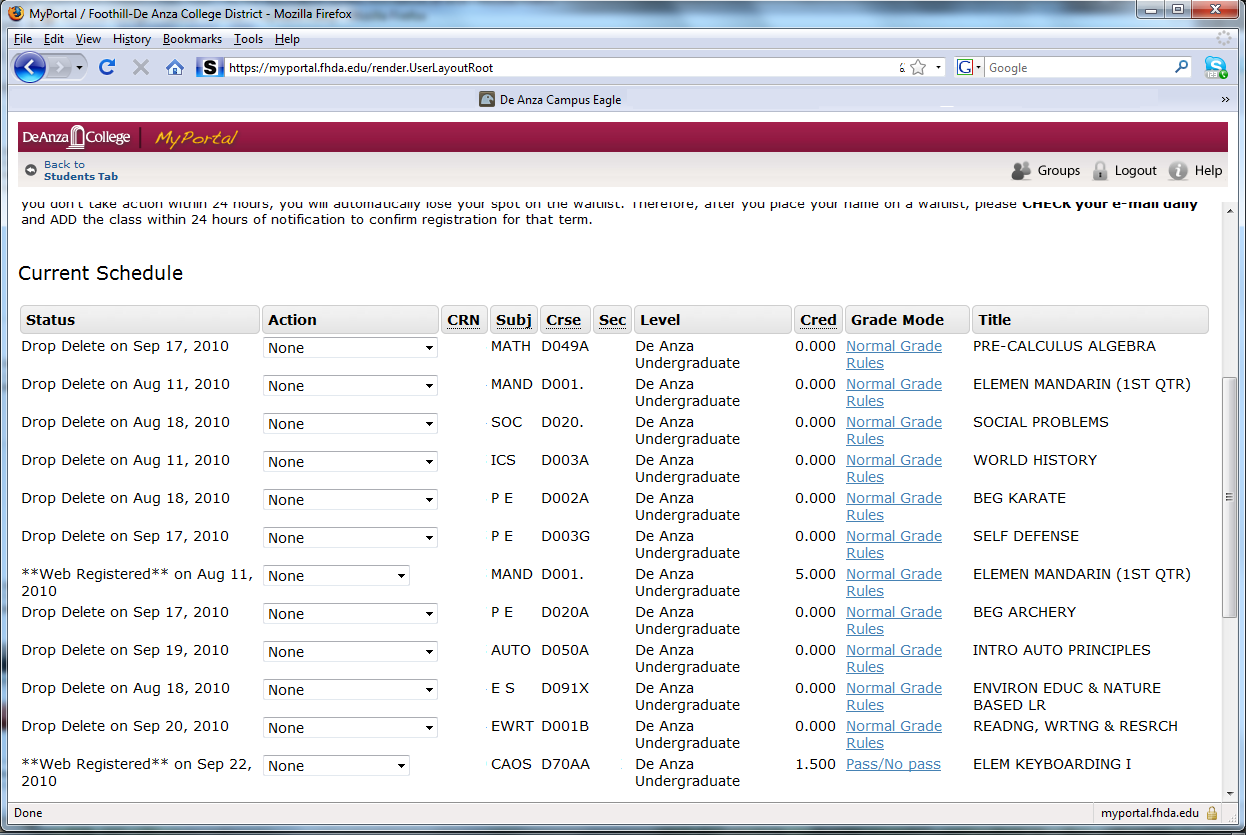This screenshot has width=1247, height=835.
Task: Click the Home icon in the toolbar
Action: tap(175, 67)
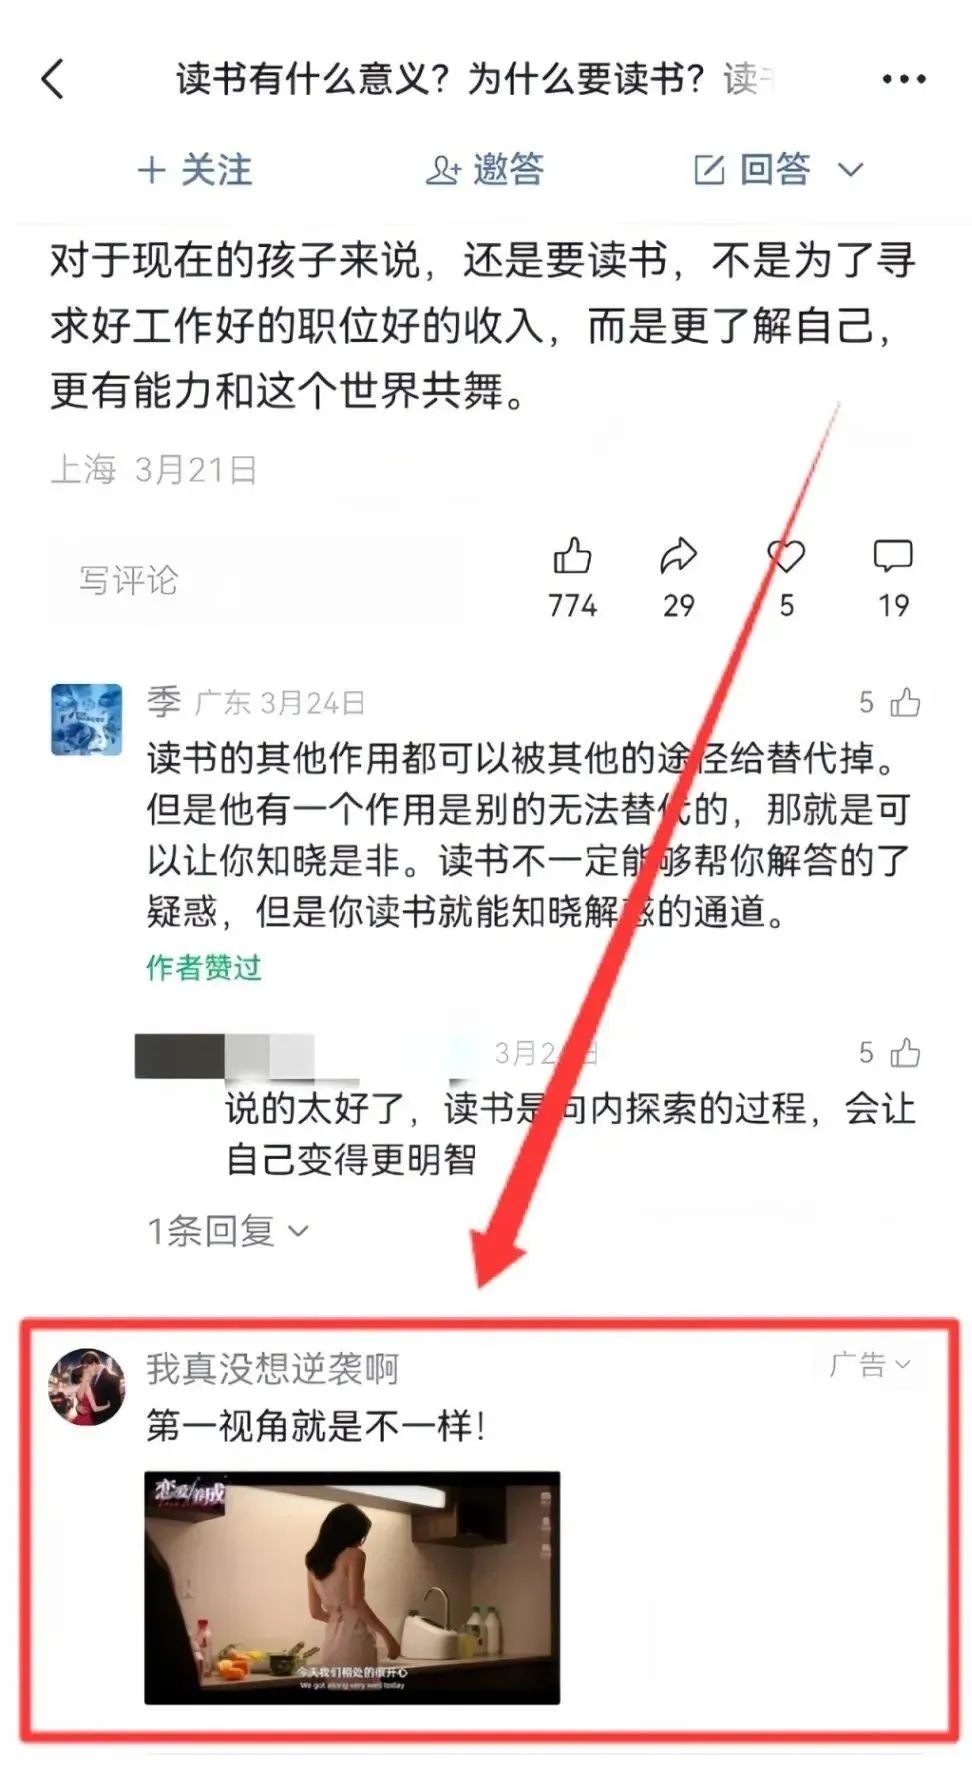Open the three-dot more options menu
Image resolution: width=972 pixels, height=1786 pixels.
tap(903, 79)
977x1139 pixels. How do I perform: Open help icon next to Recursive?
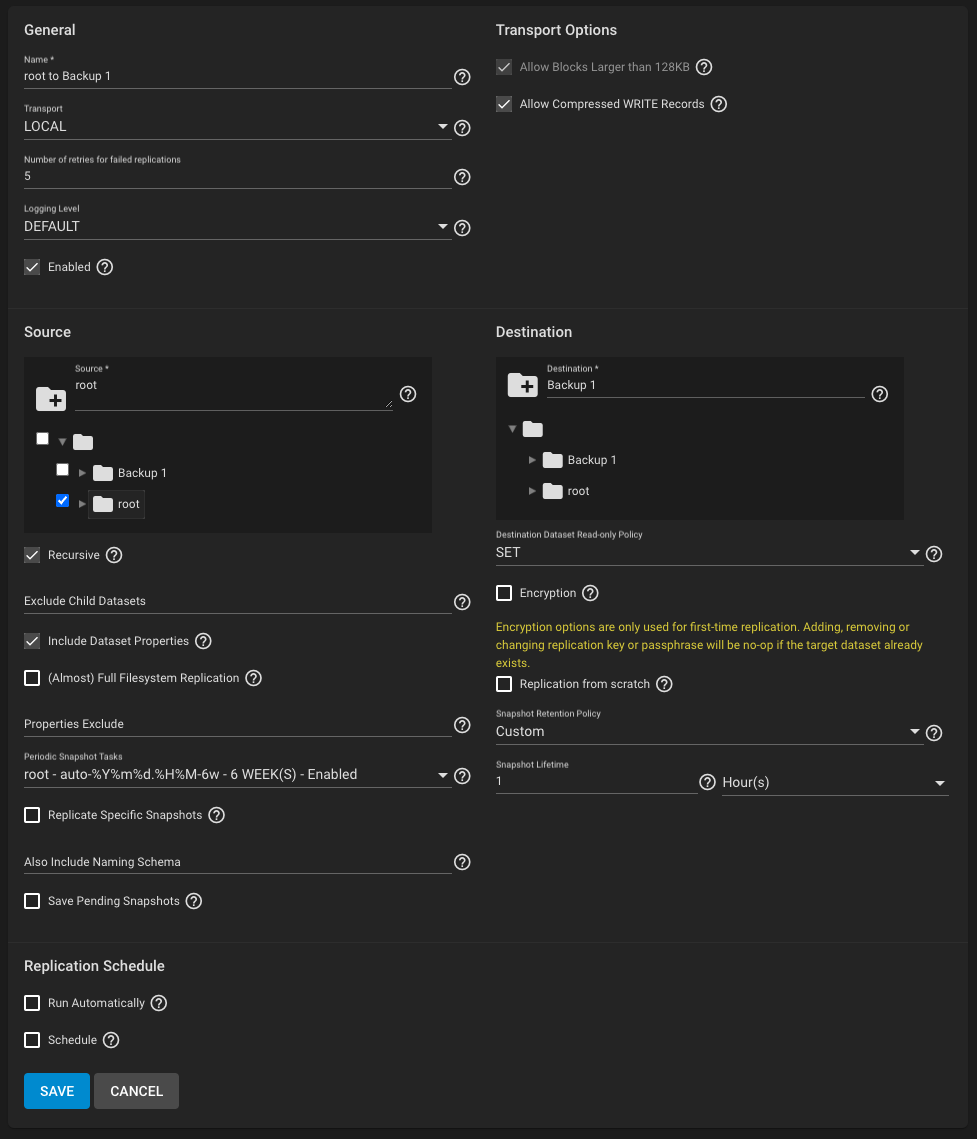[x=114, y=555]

┄┄┄┄┄┄┄┄┄┄

■ AIM
Arrange the text of the items above as a JSON list of strings, one string per line, leaving out blank lines. Omit the pictures from your answer.

■ RESULT FOR THIS EXERCISE
[
  "This screenshot has width=1247, height=835.",
  "Task: Click the Home icon in the toolbar",
  "Action: tap(175, 67)",
  "Open the three-dot more options menu",
  "Image resolution: width=972 pixels, height=1786 pixels.",
  "tap(903, 79)",
  "977x1139 pixels. How do I perform: Open help icon next to Recursive?",
  "[x=114, y=555]"
]